** START Provided data **
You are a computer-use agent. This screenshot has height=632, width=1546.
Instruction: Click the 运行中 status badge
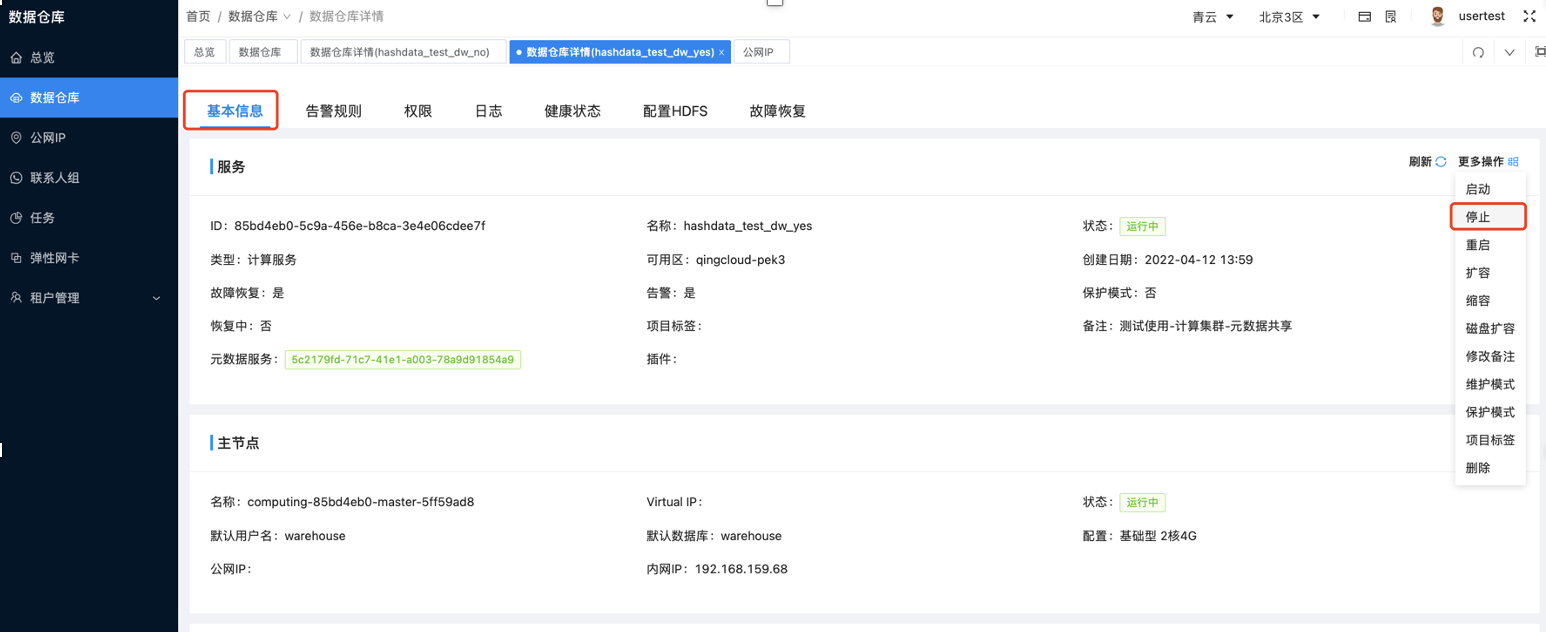(x=1142, y=226)
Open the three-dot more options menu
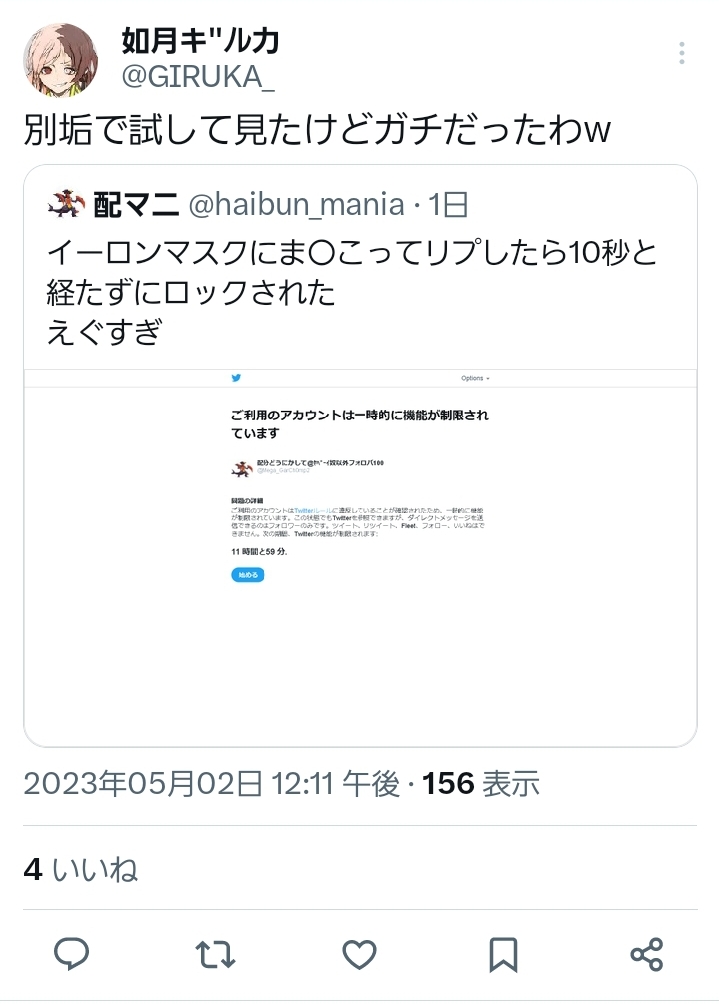The image size is (719, 1006). 681,53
** END Provided data **
• **Problem description**
Count how many lines of the material contain the string "Open", with case counting, and give only that number.

• **Answer to the problem**
1